Com a saída de 11 jogadores, a Chape se lançou ao mercado e fechou, até o momento, com 13 reforços: Anderson (goleiro, ex-Atlético-GO), Ênio (atacante, ex-Juventude), Higor Meritão (volante, ex-CRB), Jean Carlos (meia, ex-Criciúma), Jonathan Palácios (atacante colombiano do Amazonas), João Vitor (volante, ex-Avaí), Marcos Vinícius (lateral-direito, ex-Avaí), Rafael Thyere (zagueiro, ex-Sport), Robert (meia, emprestado pelo Atlético-MG), Camilo Reijers (volante, emprestado pelo Grêmio), Bruno Pacheco (lateral-esquerdo, ex-Fortaleza) e os já citados atacantes João Bom e Bolasie.

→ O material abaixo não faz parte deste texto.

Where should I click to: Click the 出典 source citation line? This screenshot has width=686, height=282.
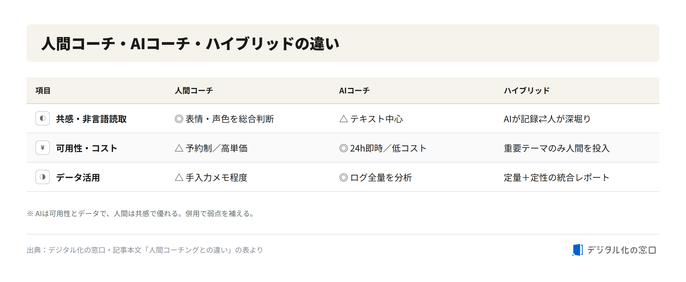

(3-5-2): Rafael Santos; Victor Caetano, Eduardo Doma e Bruno Leonardo; Marcos Vinícius, Higor Meritão, Rafael Carvalheira, Giovanni Augusto e Walter Clar; Marcinho e Palácios.
Fã do esquema com três zagueiros, o técnico Gilmar Dal Pozzo deve manter a formação para explorar as subidas dos laterais, característica que deu a tônica na campanha do acesso para a Série A. Dal Pozzo gosta também de variar o time para o 5-3-2 em jogos que exigem maior consistência defensiva.
Com muitas saídas e muitos reforços para a temporada, a Chapecoense é uma verdadeira incógnita para a disputa do Brasileirão. O clube pode surpreender tanto positiva quanto negativamente, mas a tendência é que a briga principal seja contra o descenso e, quem sabe, para uma vaga na Copa Sul-Americana.